Work and Workers in Rural England,
Page 2 of 13
The laborers are at the foot of the industrial ladder and are so dependent on their weekly wages that any interruption which throws them out of work even temporarily brings direfully close the possibility of having to go to the workhouse. Happily things are so arranged that labor on the farms is steady through the year and a helper is never laid off on account of either weather or season.
The daily life of the worker is one of set hours, which are as definite as those of an employee in a factory. If a man works overtime, it is by agreement, and he gets extra pay.

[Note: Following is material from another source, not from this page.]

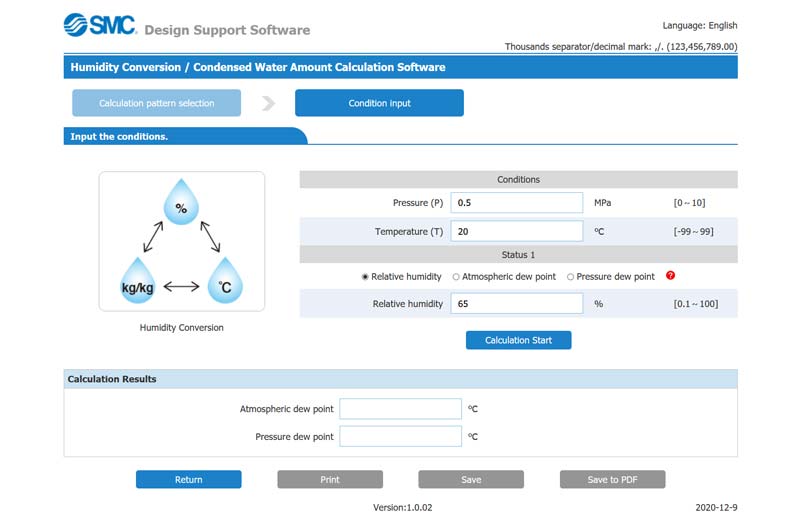Click the Print button
Screen dimensions: 800x532
330,480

Of all the laborers on a farm, the ploughmen and carters are the earliest risers. They have to be up at four o’clock to feed their horses, though they are not in the fields to begin work till half-past six. About the middle of the afternoon they all return to the farmhouse, the carters in their carts and the ploughmen and ploughboys mounted sidesaddle on their horses, which go clanking along in single file till they reach the farmyard gate; then the riders slide off, and their horses with those that are released from the carts tramp on to their stables, where they are unharnessed and fed and groomed. This done, the day’s work of the carters and the followers of the plough is finished.

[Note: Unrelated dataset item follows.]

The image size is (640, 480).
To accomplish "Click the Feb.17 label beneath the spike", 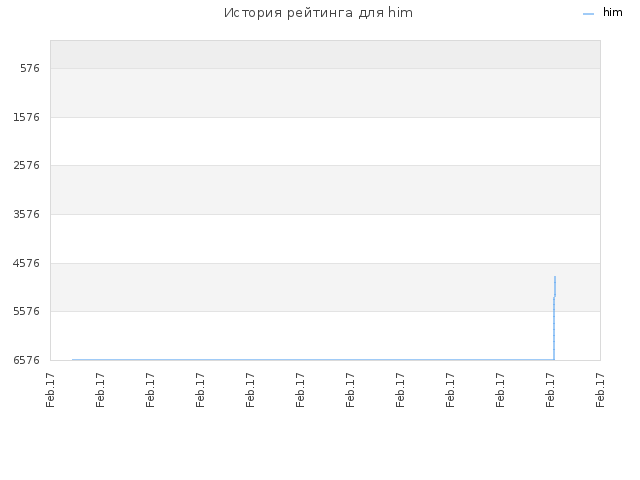I will coord(550,390).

The soil in some parts is so heavy that four horses are the rule to each plough. The ploughman does not in this case attempt to guide his own team, but has a boy to walk along beside the horses and urge them on. These boys earn their wages, I think, for they keep shouting to their teams all the time, adding emphasis by an occasional crack of the whip. However, the shouts and the belaboring with the lash seem purely matters of form, and the horses step along perfectly oblivious to them, so far as I could see.
Ploughing With Oxen.
In former days much of the heavy farm work was done with bullocks. Now, a bullock team is comparatively rare. Nothing could be more picturesque. The oxen, instead of wooden neck-yokes, wear simple harnesses made of broad leather bands, and each creature has on a pair of great leather blinders which give it a look truly antediluvian. As it takes four bullocks to one plough, they, with the ploughman and the ploughboy, make a procession that is quite impressive.